When my step dad wandered, rather precariously, off the Triumph path, he brought home a Norton 750 Commando that needed some love, which he gave without a flinch. It only took moments after he fired it up and I heard the beautiful song from that big long stroke motor coming out of those exquisite Dunstall mufflers that I knew all the work I had put into it (mostly all the washing, degreasing, sanding, painting little parts, taking nuts and bolts to the plater, hand polishing everything else…I still have carpal tunnel issues because of that bike…) was well worth it.
Today, I would love to have a Norton to ride, the reality is I can’t afford a Manx Norton (the one I really would want), probably not even a good Commando. But…I’ll bet I can find an Atlas, the pre-runner to the Commando, that would fit into the budget. Here’s the low down on the Atlas.
The Atlas was Norton’s big move into the U.S market. They gave it very ‘American’ styling…higher handlebars, big valanced fenders, a smaller gas tank and a bigger motor. Hmmm…let’s see, who were they aiming for?
Norton started with the Featherbed frame, designed by the McCandless brothers back in 1949. The chassis was brilliant, its name came from a moto-journalist that described it as “riding on a featherbed compared to the older ‘Garden Gate’ version”. There is a lot written about the Featherbed and it has been copied many times over by other manufacturers, my ’72 Kawasaki H2 was built with a variation of the ‘Featherbed’… the design, perfect…execution however…not so perfect, the bike still handled like crap until I modified the daylights out of it!
The original 650cc Dominator motor was pumped to 750cc then set up with lower compression to make it easier to ride on the road. The Dominator was basically a race bike with lights…a bit peaky and twitchy handling…not well suited to the American taste and our roads. The Atlas also got the ‘Roadholder’ forks, a vast improvement over the older design. In 1963, Cycle World magazine described it as “the most pleasant to ride for long distances…despite it’s size, can be zipped through ‘S Bends’ like a lightweight”. All in all, the Atlas is a great bike except for one thing…it will vibrate the fillings right out of your teeth. That really is the one and only main complaint about the Atlas. Yes, it handles great, the motor has wonderful power where you need it, but my God…you would need to see a chiropractor after every ride!?
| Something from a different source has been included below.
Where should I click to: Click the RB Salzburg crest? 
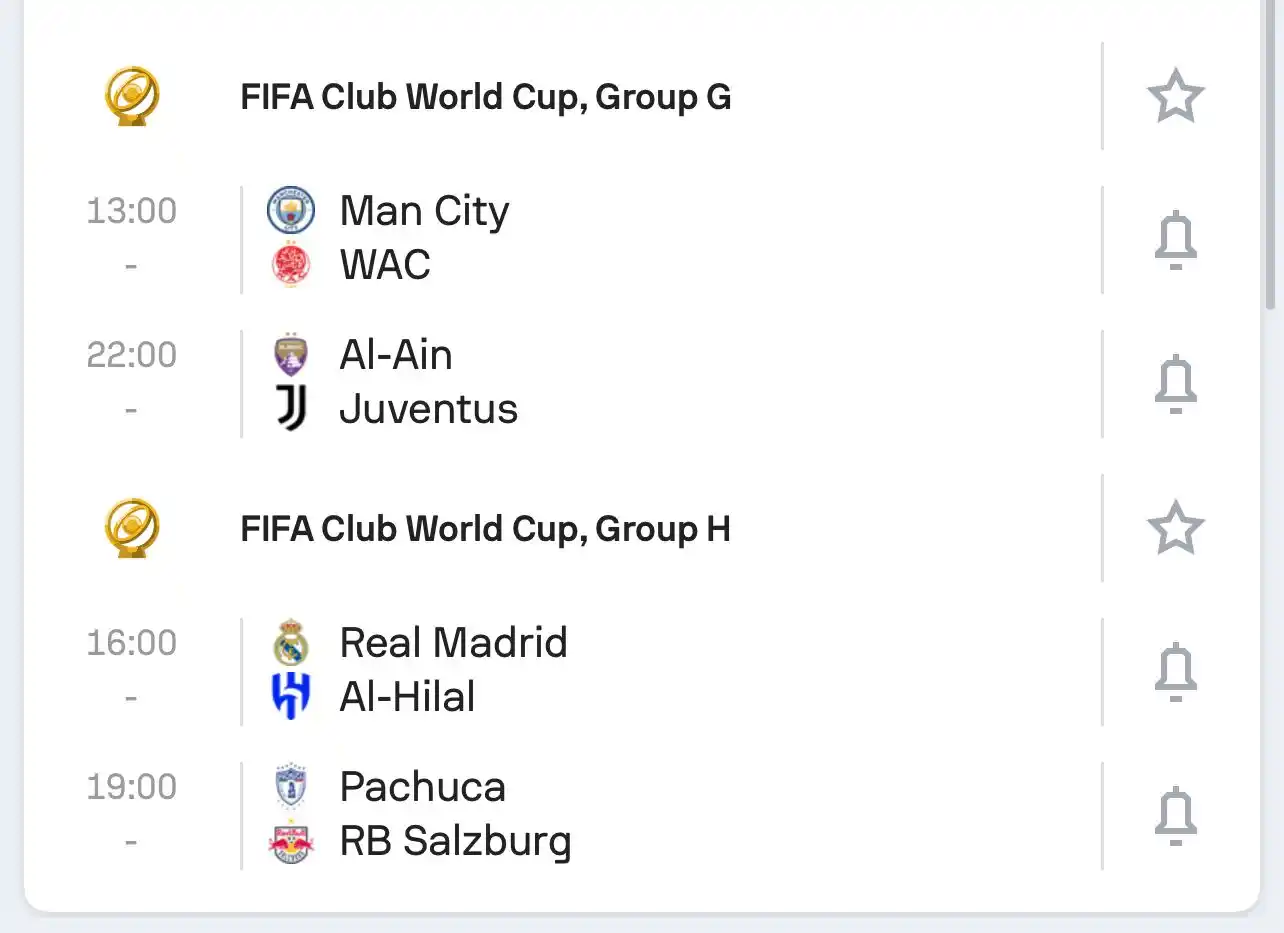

With all that said, I found a really beautiful Atlas on ebay this morning that is going to be a great buy for someone ( I just wish it was me, but I already have too many motorcycles to care for…according to my wife…). It has been gone through from top to bottom and nose to tail. There are a few flaws and the owner has told the story (a bit humorous…except to him…) The main upgrade has been from 6 volt to 12 volt electrics and a lot of the nuts and bolts have been upgraded to stainless steel as have been the spokes. This is a really beautiful motorcycle and if you would like to get into the Norton world, this is the best jumping off point.